There are a range of tools available to support artwork operations
I am not going to go through every tool in this blog but instead highlight some of the key types.
Document management and workflow tools allow you to manage your documents in a controlled electronic environment and route them to key users to perform the process tasks necessary. These tools sometimes also permit planning of artwork projects. Document review and approval tools allow users to view, comment and approve documents electronically (usually with an electronic signature). These above tools are the typical functionality of Artwork Management Systems.
Electronic proof reading tools allow you to electronically check text, graphics, barcodes, Braille and, depending on the package, other artwork elements. Artwork and drawing tools are typically used by artwork operators to generate artwork and engineers to create the profiles and templates for components.
Technology helps right-first-time
Two of the ways technology can assist with right-first-time is to automate activities and reduce opportunity for human error. A frequent source of error in a manual process is mistakes with document versions. An electronic document management system can avoid this as they typically provide closed loop version management, automatically version-numbering iterations of a document and ensuring it is obvious which is the most recent version.
Human error is always a challenge when proof reading large documents which require long periods of focused attention. Electronic proof-reading tools can assist here by providing an electronic means of proofing that is consistent and accurate.
Technology presents some downsides that need to be considered
We often hear the same thing when we engage with a client that has undertaken a major technology project – ‘We have implemented a new system but our right-first-time performance has not improved – why?’. The answer to this is pretty simple – application of technology is part of the solution, not the whole solution. If you look back through this set of articles, there are many things that need to be done to raise performance beyond technology: addressing process, people and organisational issues. Missing these means that you are unlikely to achieve an holistic outcome.
Another downside is that technology costs money, both in the initial cost of the tool and in implementation, maintenance and support requirements. We often find that people trying to implement systems look only at the initial license costs, which once you have considered project resource and validation costs and ongoing running costs, are a small part of the total lifecycle cost of a system. This total cost is often a surprise.
Finally, technology is used by people, and in the case of artwork systems, many of those people may use the system only occasionally (think of the regulatory staff in your different countries). So even a technology project is really about people, as you have to give them the motivation and capability to change and the education and training to be able to use the tools correctly.
Choose a strategy that fits with your needs
Therefore, in defining how to move forward with technology you need to consider the needs of your individual company.

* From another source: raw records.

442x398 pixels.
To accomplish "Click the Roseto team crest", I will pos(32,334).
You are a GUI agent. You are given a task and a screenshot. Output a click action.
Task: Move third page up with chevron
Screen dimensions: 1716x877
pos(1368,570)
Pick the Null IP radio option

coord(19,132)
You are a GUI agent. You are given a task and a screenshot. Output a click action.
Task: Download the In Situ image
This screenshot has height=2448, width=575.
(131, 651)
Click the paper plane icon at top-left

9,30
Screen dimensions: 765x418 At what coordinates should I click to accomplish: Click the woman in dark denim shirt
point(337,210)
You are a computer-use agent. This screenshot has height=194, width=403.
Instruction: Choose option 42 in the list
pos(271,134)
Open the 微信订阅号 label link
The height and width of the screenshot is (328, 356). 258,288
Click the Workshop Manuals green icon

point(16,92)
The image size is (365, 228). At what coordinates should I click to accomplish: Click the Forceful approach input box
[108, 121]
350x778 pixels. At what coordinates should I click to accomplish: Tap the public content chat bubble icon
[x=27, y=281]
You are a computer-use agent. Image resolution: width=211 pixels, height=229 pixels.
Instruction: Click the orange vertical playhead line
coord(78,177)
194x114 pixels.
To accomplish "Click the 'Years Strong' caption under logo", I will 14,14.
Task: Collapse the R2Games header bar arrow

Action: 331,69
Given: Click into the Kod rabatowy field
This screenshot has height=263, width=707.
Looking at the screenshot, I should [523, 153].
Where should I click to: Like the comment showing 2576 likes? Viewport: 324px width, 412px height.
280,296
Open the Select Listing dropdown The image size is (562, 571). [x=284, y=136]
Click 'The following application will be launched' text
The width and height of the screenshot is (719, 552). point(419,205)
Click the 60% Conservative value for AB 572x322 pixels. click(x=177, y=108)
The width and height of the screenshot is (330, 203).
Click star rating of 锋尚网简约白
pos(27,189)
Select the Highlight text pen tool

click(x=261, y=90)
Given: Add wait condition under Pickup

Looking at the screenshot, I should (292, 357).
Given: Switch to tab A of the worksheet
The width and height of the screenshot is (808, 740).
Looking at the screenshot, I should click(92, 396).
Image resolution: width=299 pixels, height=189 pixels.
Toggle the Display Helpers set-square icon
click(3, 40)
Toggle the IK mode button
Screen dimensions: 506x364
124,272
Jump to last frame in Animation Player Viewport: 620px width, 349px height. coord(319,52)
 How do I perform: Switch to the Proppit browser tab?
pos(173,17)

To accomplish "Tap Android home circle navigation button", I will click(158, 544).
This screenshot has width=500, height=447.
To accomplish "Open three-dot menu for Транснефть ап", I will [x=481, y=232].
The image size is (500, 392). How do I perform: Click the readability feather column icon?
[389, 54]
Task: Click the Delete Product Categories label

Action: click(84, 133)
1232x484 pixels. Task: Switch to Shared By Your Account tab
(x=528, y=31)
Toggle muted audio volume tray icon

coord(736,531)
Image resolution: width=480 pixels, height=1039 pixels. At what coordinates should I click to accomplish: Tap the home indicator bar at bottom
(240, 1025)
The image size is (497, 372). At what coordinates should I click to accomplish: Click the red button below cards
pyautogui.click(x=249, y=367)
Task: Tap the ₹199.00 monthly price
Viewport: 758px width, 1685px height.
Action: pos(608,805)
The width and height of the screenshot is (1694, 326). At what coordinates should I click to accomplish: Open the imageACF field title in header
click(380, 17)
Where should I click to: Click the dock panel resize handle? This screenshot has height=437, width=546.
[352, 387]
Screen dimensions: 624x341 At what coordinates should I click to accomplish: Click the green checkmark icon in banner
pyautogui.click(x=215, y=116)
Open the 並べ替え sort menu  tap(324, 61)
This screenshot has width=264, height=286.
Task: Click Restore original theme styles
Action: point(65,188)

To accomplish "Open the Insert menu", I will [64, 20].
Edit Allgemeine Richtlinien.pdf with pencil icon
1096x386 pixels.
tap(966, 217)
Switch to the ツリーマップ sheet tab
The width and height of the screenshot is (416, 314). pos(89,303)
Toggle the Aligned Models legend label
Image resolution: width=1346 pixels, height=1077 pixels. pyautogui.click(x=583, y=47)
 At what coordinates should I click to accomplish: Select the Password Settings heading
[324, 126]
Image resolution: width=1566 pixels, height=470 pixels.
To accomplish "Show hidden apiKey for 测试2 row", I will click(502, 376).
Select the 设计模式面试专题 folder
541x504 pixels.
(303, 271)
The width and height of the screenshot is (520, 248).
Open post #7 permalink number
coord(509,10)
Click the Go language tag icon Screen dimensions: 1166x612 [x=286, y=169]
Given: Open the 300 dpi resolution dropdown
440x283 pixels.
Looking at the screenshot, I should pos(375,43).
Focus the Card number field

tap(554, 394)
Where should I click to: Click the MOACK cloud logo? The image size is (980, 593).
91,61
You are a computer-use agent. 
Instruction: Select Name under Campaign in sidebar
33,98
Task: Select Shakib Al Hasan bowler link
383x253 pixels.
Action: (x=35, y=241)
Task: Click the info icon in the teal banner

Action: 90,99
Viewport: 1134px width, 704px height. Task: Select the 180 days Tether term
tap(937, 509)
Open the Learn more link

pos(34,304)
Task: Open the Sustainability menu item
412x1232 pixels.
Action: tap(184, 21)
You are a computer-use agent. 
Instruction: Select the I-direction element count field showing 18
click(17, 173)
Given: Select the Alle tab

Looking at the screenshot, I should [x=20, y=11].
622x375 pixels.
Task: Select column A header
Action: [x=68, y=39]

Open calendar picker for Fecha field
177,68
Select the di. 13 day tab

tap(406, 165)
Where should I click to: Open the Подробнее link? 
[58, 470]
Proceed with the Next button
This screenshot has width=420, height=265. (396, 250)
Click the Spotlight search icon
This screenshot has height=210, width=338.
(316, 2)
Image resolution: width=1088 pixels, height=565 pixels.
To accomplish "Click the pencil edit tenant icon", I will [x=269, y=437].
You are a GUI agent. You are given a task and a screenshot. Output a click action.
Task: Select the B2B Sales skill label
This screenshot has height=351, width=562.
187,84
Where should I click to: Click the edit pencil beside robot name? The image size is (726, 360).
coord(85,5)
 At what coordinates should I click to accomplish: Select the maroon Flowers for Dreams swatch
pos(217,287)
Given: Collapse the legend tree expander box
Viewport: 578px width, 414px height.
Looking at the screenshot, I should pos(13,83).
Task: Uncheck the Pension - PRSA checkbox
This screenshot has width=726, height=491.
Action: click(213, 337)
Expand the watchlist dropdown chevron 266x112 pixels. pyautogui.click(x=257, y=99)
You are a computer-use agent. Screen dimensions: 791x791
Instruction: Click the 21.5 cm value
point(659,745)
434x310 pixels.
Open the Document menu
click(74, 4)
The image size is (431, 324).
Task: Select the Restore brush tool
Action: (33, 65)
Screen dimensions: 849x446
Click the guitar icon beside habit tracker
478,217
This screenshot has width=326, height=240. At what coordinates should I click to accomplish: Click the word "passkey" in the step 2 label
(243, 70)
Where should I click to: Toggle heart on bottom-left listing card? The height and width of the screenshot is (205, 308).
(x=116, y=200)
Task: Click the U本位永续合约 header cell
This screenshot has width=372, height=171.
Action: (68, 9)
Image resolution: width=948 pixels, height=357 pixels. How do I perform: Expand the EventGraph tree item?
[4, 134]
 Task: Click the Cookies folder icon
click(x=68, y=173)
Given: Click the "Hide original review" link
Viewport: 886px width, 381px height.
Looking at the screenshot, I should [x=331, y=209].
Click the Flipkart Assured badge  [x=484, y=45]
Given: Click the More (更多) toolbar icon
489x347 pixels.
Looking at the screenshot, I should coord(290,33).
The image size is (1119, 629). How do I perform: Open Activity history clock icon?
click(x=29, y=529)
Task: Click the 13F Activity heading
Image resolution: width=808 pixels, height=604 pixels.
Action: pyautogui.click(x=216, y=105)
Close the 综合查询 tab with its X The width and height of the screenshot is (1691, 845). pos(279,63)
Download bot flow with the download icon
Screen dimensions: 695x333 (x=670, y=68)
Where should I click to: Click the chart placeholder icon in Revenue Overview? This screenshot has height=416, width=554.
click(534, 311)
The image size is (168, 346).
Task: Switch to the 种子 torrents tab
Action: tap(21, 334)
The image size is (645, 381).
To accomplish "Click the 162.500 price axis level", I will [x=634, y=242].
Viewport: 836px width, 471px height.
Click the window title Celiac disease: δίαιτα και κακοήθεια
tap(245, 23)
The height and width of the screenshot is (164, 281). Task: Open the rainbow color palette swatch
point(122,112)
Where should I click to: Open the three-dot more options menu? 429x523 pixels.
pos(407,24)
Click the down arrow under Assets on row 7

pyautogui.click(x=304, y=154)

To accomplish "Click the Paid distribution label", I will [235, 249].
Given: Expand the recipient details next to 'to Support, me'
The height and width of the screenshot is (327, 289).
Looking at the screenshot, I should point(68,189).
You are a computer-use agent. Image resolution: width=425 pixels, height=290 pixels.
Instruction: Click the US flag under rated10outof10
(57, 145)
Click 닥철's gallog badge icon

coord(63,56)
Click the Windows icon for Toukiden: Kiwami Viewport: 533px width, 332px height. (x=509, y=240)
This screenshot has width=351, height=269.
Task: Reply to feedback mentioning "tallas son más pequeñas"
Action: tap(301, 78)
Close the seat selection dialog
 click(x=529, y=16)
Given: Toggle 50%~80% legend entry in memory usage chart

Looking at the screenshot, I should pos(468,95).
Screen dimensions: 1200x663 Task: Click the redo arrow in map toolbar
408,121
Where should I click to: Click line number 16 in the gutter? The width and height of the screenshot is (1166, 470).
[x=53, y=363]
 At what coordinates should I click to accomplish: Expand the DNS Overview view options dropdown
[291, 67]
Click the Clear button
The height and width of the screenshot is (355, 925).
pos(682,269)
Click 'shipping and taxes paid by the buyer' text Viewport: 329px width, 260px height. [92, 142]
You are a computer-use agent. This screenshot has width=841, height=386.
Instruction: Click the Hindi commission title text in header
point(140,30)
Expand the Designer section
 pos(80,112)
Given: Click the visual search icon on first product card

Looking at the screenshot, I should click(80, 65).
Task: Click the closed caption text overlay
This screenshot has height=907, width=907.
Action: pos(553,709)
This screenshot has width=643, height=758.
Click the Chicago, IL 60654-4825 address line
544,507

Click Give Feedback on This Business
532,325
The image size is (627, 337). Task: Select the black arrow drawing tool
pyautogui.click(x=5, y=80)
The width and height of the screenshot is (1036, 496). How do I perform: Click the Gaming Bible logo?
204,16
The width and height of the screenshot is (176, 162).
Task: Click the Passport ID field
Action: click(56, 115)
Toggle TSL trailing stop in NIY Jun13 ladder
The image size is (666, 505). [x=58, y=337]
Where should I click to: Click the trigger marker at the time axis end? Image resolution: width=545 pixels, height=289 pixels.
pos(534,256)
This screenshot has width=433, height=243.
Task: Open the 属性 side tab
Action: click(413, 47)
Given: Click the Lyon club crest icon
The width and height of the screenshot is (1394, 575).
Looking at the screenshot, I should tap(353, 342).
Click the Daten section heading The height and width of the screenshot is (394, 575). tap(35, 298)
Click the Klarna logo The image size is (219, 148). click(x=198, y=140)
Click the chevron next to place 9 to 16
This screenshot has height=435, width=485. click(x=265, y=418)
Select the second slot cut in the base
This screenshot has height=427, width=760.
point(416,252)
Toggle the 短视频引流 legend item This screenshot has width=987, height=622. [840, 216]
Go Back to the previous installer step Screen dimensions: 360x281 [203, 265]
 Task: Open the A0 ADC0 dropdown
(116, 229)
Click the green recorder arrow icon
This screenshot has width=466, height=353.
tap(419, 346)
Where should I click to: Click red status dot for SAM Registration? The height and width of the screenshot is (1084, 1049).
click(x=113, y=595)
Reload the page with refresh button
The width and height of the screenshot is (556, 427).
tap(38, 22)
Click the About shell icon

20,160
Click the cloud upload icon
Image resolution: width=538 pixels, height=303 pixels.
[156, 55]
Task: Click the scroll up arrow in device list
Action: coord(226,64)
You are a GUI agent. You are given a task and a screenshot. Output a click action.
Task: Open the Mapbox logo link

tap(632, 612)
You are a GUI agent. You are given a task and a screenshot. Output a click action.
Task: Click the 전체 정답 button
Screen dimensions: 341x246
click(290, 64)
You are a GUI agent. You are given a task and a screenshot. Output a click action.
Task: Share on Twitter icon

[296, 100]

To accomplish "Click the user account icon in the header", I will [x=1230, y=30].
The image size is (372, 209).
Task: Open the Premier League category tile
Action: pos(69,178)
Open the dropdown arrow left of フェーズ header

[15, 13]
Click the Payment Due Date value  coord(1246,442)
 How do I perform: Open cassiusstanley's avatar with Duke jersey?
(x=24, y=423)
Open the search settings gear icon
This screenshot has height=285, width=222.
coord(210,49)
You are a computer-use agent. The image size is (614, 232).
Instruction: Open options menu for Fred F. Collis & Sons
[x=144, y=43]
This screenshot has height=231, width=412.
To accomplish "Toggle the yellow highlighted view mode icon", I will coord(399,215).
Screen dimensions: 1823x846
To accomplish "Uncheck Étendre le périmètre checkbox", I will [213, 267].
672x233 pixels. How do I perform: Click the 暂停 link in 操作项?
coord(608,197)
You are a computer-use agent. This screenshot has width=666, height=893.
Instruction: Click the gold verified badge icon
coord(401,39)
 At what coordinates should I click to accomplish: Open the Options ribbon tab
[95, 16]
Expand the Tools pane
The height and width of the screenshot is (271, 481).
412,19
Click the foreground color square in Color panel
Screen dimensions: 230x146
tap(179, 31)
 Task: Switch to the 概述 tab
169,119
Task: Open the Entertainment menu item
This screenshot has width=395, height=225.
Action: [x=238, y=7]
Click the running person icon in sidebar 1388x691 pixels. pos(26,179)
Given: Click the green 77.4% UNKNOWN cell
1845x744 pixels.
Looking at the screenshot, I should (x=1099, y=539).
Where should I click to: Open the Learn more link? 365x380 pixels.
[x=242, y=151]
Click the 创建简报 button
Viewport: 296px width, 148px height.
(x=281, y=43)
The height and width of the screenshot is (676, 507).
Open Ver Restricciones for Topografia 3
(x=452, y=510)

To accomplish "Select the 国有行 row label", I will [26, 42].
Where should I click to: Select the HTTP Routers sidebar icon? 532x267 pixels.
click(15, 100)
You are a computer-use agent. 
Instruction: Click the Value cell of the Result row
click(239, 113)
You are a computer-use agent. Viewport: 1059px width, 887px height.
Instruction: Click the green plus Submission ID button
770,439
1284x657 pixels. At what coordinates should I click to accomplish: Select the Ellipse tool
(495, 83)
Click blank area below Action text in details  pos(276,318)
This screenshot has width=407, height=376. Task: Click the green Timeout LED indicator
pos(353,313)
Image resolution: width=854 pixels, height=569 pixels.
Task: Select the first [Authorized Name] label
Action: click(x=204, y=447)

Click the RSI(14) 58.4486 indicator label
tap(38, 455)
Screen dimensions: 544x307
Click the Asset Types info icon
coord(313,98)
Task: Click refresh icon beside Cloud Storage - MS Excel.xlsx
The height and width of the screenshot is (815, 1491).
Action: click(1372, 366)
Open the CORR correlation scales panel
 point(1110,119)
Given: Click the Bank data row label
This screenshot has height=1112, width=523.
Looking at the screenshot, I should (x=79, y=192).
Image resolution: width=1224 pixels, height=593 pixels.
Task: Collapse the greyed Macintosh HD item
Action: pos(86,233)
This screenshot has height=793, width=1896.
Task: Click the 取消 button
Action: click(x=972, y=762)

As a broad generalisation, the technology needs become greater the larger the size of your company. We typically measure this in the number of artworks required. If you have 360,000 artworks to manage you need some sophisticated capabilities. If you only have three, your approach can be much simpler. But remember that technology takes time to implement, so if you are growing fast you need to be thinking ahead.
Now let’s turn to my ninth tip which is to make sure there are quality time and quality facilities to do quality work.
Leadership needs to take accountability for the performance of their function
Reviewing the right-first-time figures at the governance meeting, with sufficient root-causing activity, should highlight areas where the process just seems to ‘get stuck’. Each representative then needs to work to resolve issues that have arisen in their areas of responsibility, in the interests of the whole artwork supply chain.
Quality time for quality work
We talked early in this series about the ‘concertina’ effect in artwork projects, where numerous rounds of rework occur but the deadline is fixed so work gets continually squeezed into faster and faster rework cycles. This is a downward spiral as the increasing pressure likely results in either shortcuts being taken or more errors being made. How often have you seen the situation where an artwork has to be sent out at 5pm on a Friday followed by a phone call asking if you have approved it yet?
One of the greatest benefits of achieving a high right-first-time is to get out of this whirlwind of rework and chasing. Schedules become more stable and outcomes become more predictable. People get the quality time to do the quality work required because they don’t have to do it again and again.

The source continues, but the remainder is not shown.